論道家道教
論道家道教 |
作者:恆毓 來源:《世界弘明哲學季刊》 |
【提要】本文著重探討道家、道教的規定性問題,以期將二者嚴格區分開來,為進一步的相關研究提供基本的原則性依據。文中,作者從有關道家道教的歧義、對「道」的考察、道家道教的界定等三個方面展開論述,一方面回顧並指出了歷史上使用「道家」、「道教」的真實情況,另一方面又對以老莊的著作為本的道家、道教進行了學術意義的界定,從而使二者的界限和「道」的涵義得到了必要的澄清。通過有關探討,作者強調指出,道教是宗教,而它的母體道家則不是,二者有諸多的不同,決不能混為一談。 道家、道教都是土生土長的中國傳統文化的重要組成部分,能夠存在數千年而延續到今天實在不易。在二十一世紀即將來臨之際,中國興起了道家、道教研究的熱流。但是,由於中國長期以來缺乏這方面的基礎研究,僅僅對具體現象進行就事論事的探討就不可避免地會產生一些常識性的問題,比如,道教到底是什麼,它同道家的區別在哪裡,道教是不是宗教,等等。我認為,如果這些問題不首先解決,其它問題實際上也不可能得到真正的解決。

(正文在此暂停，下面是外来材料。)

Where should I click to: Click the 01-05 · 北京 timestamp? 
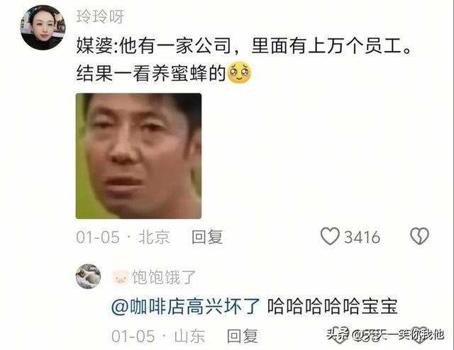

這是因為,不論研究道家還是研究道教,首先必須對道家與道教自身的規定性有個清晰的把握才行,否則,就很可能產生彼此互為是非的情況,導致許多原本不必要的爭論。[2] 一 關於道家道教的歧義 從先秦開始,中國的諸子百家就一直喋喋不休地進行著各種各樣的爭論,其中也不乏儒家與道家的爭論。從漢代開始,儒家與道家思想在中國大地上遍地開花,從而一定形式上為後來佛教的傳播奠定了群眾基礎。自從道教出現以後,中國傳統文化與佛教的衝突便趨於白熱化。儘管如此,人們直到今天還對道家、道教存在著相當模糊的認識。不少時候,人們似乎談的是道教問題,但實際上卻是在談道家問題;反之,亦然。比如,1998年第3期《世界宗教研究》上發表的一篇題為《成玄英的無心論》的長篇大論似乎就存在這樣的問題。[3]對此,我的看法是,只要這一問題不解決,類似的爭論就將無休止地持續下去。 事實上,關於道家、道教的歧義早在漢代就開始了。當時所說的「道家」,有時指的是一般意義上的道教,有時指的是佛教,有時則是指一般意義上的道家;當時所說的「道教」,有時指的是一般意義上的道教,有時指的是佛教,有時則是指儒家。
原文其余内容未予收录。